On 15th May 2018, the Court of Appeal published its long awaited judgment in the joined appeal cases of P&P Property Ltd v Owen White & Catlin LLP (P&P) and Dreamvar v Mishcon de Reya (Dreamvar).
Both cases concerned an increasingly common conveyancing fraud known as a ‘property hijack’, which involves a fraudster selling a property that it does not own before disappearing with the sale proceeds. The innocent buyer is then left out of pocket having committed the purchase price but not having acquired the property in return.
The judgment deals with the liabilities owed to duped buyers by both their own lawyers and those acting for the fraudsters - where there has been a failure to adequately identify the party providing instructions to the “seller’s” lawyer. There was no suggestion, in P&P or Dreamvar that those acting for the fraudster knew of the fraud.

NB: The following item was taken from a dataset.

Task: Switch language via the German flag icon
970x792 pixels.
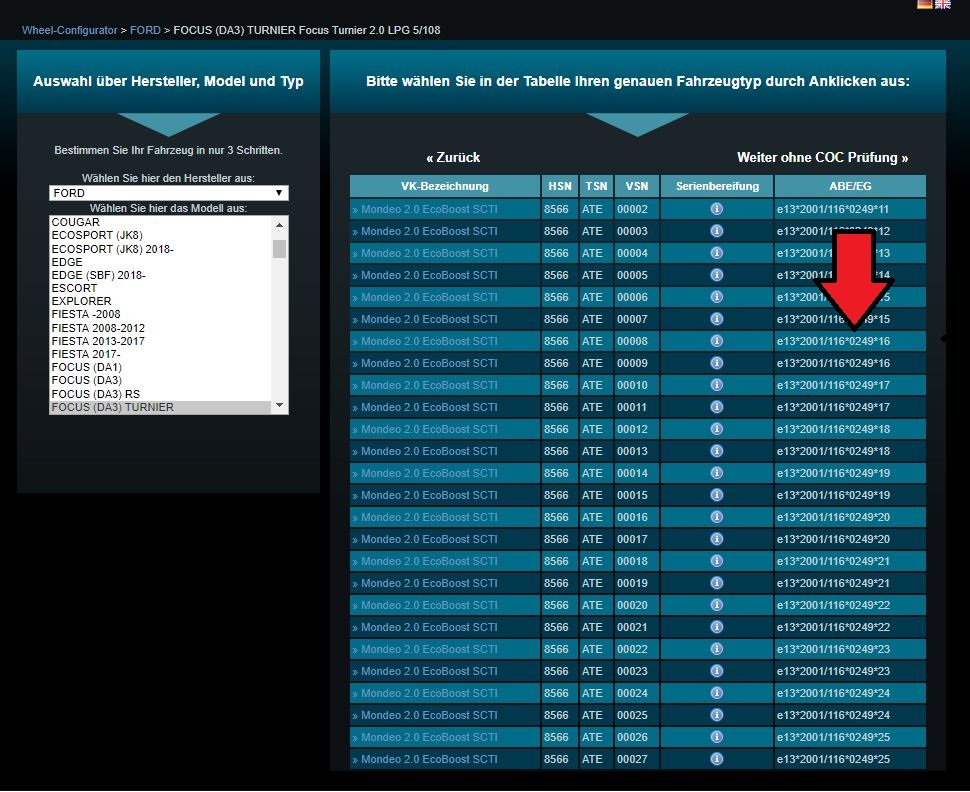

Without addressing the technical aspects of the various claims made against both sets of lawyers in Dreamvar and against the seller’s lawyers in P&P, the headline is that the lawyers acting for the fraudsters in both cases were liable to the buyers and (to the surprise of many) the lawyers acting for the buyer in Dreamvar (Mishcon de Reya) were also liable to the buyer, even though there was no finding that Mishcon de Reya had been negligent. Note: no claims were made against the buyer’s lawyer in P&P.